Friday, April 2, 2010

Drowning

Its a darkness that suffocates all light
Drowns you in its enfolding arms
Like a lovers embrace
But with no warmth, only cold indifference
It has the chiseled features and drawing attraction
That promises hope
Companionship
A desperately needed reprieve...
But becomes cold, feral, impersonal once it has you
In its dark clutches
It swallows you whole like a bird with a wounded wing
Taken refuge in the jaws of a crocodile
Feebly flapping in its black maw, held captive by the jagged walls
Of the teeth of injustice, of betrayal, of broken promises

Gradually sinking into this midnight quagmire of all-consuming despair
Failing hope and failing breath
Gradually sinking deeper, soon disappearing
Faltering heart-beat will soon disappear, and at last
Mercifully, be stilled

Raise your arms to the uncaring skeletal trees
As they spectate your demise
Lifting out a hand in a last plea for help...
Given a slim, withered hand for just a moment
Hope blossoming like the first pink blossom of spring in your hand
Then snapping suddenly, brittle, broken, the frail, fleeting blossom withering
Blackening in your hand
Your only reminder
Your only friend
Staring back at you, the lifeless remains of what you had thought was sure
What you thought would last and strengthen your salvation
Crueler than an outright rejection, laughs mockingly now in the night.

* * *

The residual sunlight scalds my skin
With its false promise of joy
My eyes glaze over with gray film
Transforming my world and all that I once knew
Into a landscape in shades of black and gray
A freakish nightmare transformed by blind trust
Shattered into broken trust
To this hazy vision I barely recognize.
Broken and scattered these beloved and tormenting images
My aching lungs are a relief in contrast
To the tearing anguish piercing through my soul.

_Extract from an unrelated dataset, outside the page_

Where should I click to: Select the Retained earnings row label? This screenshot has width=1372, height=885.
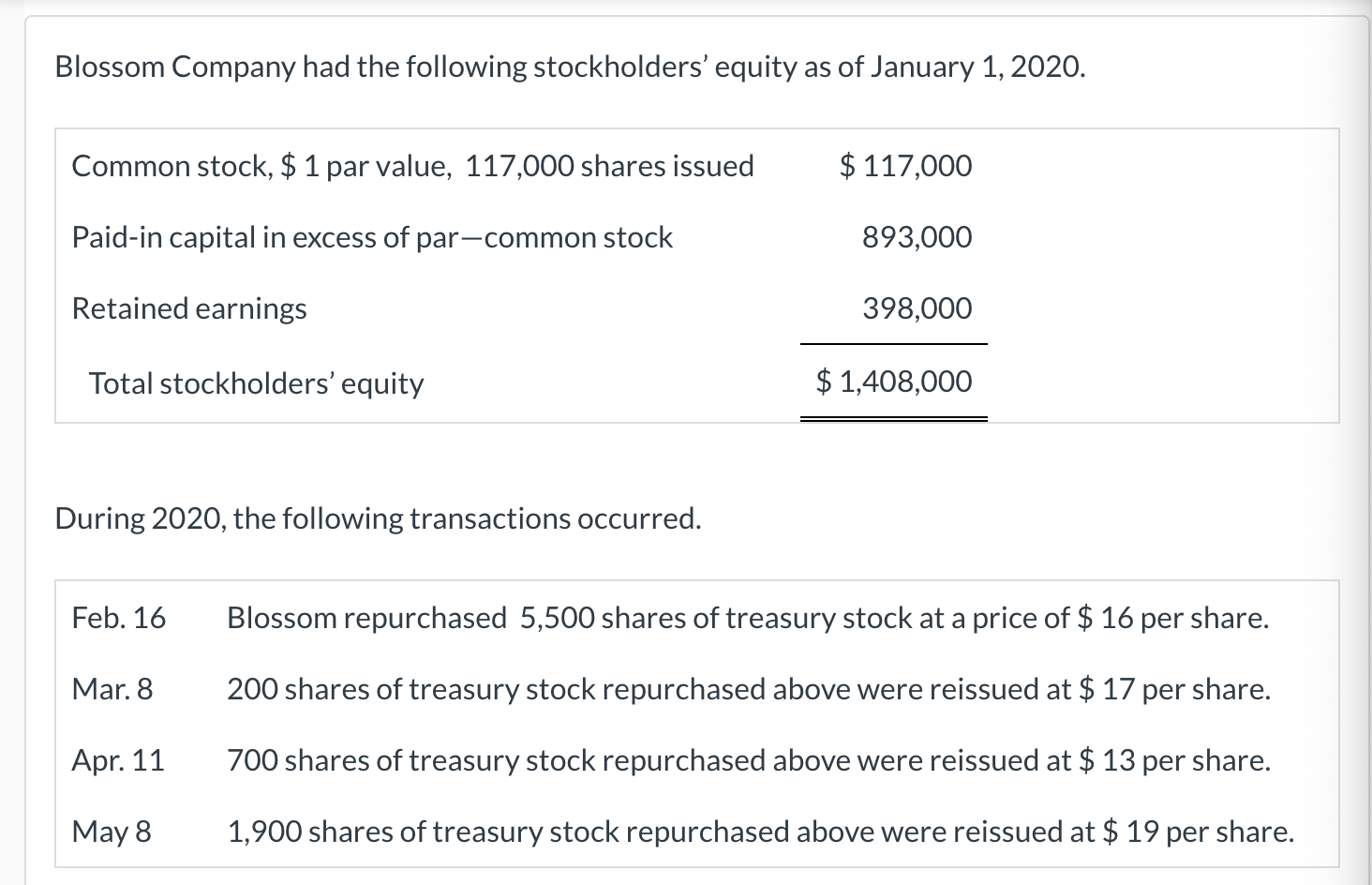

Will you remember me, little one
That I held you, would have killed for you
Died for you, and gladly
When time rips us forever apart?
Or will you also fall back into the mist
Not taking notice of
Or just not caring enough to reach out
As I sink beneath the rising dark
And all turns black before my eyes
When the frantic scarred heart stills
And finally, mercifully all numbs and is devoid of pain.

Would there even be an imprint left
On the soft clay of this world where I now stand?
Or more likely a quickly fading outline
Of a hand once pressed to a cold counter

Glorious autumn with its rainbow colors
Its warm comfort and sunshine despite the errant chill
Has faded into gray winter
Which lingers in my heart even as the seasons have changed.
This sorrow is now trackless and deep
My spirit lost on a sunless sea
Since you no longer believe in me
On my face, my wind-dried tears and raw skin
The residual sunlight is harsh
With its forgotten promise of joy...

(Written: 04-02-2010) - Friday

Note: It's good Friday today...appropriately perhaps, this is also the anniversary of my father's death. This poem is symbolic for me of real-life events that seem to be converging on me all at once... But, I'm not usually this sensitive to them, nor so depressed. Such is life I guess.